GoalsThe North American Bat program (NABat) is a national protocol designed to streamline data collection and encourage collaboration across ecoregions in order to allow for broad understanding of bat ecology, populations, and habitat usage. This project used NABat to study the full range of bats found in the state of Nebraska, determining the habitat characteristics that influence bat presence and absence across Nebraska using a combination of stationary and mobile ultrasound acoustic detectors. A secondary focus of the project will be to determine the ability of mobile transects to detect shifts in bat population trends.
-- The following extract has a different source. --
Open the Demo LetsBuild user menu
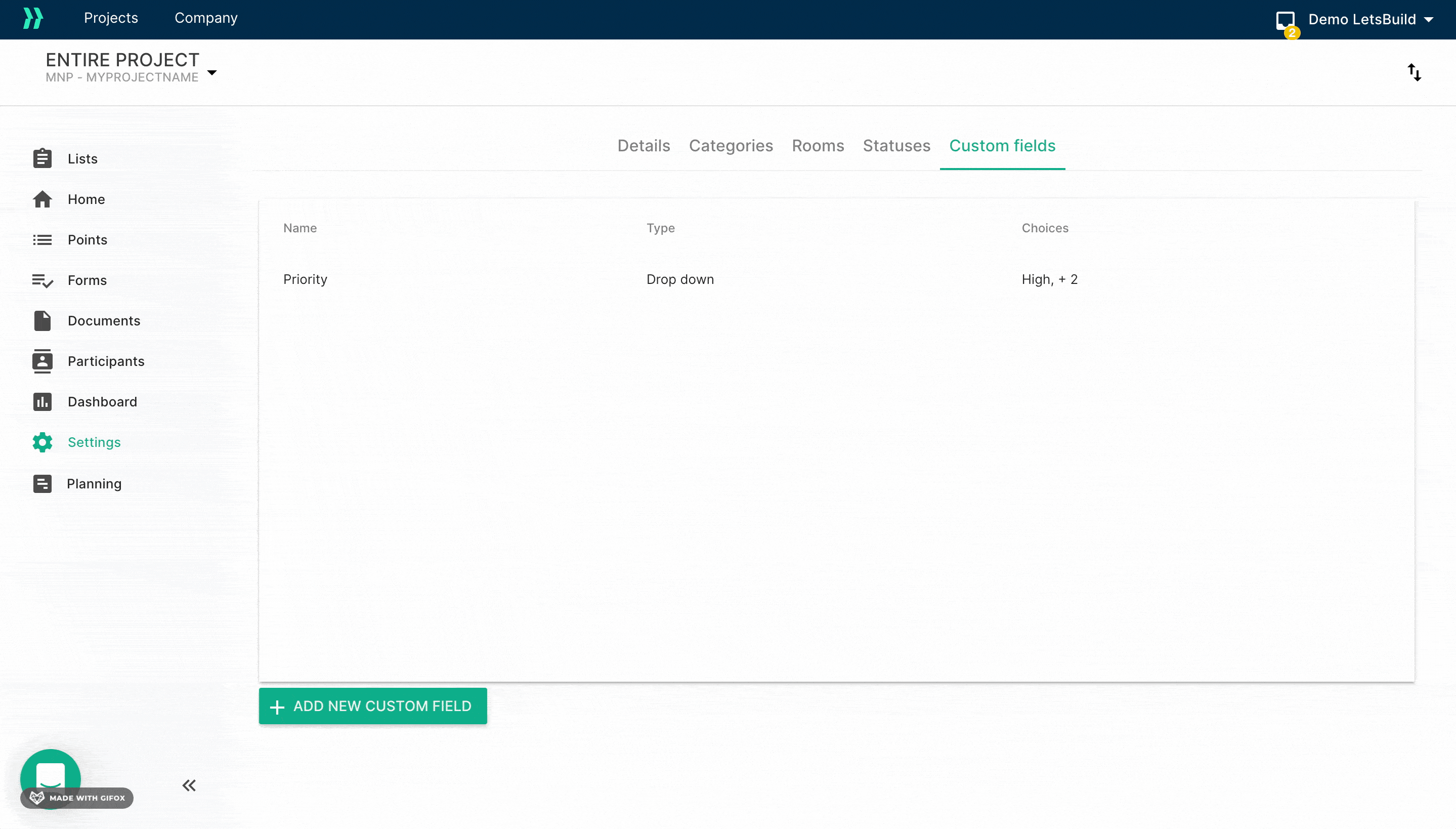Viewport: 1456px width, 829px height. (1369, 19)
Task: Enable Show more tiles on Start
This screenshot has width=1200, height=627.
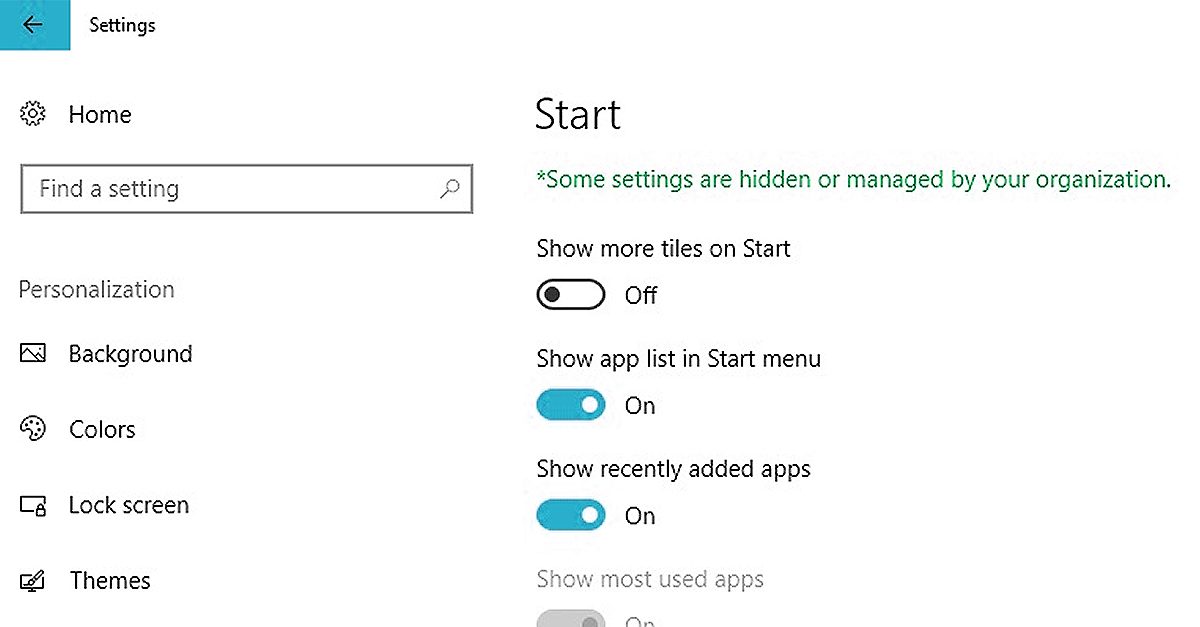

The combined use of stationary points and mobile transects establish a framework for determining the distribution of bat species across the state.
The Nebraska NABat Implementation Project has been largely successful over the past year. Completion of the 2016 field season resulted in us surpassing our target number for sites and driving transects. Through the winter, we began working diligently to analyze data and setup personalized materials for landowners. Each landowner received a packet of information giving them detailed information about the project, the benefits bats provide for humans, and the threats facing them in Nebraska today. We were also able to inform each landowner of the specific species we recorded on their property. This summer, citizen scientists collected data in an effort to increase public knowledge of, and involvement in, the study of bat species in Nebraska. Through various outreach programs, contacts from conferences, and with help from the Master Naturalist program we have been able to acquire 14 volunteers to help with NABat surveys. In addition to its use in monitoring and habitat analysis, this study will assess the effectiveness of the NABat program in Nebraska, including an estimate of the time and financial investments required to continue monitoring bat populations in Nebraska.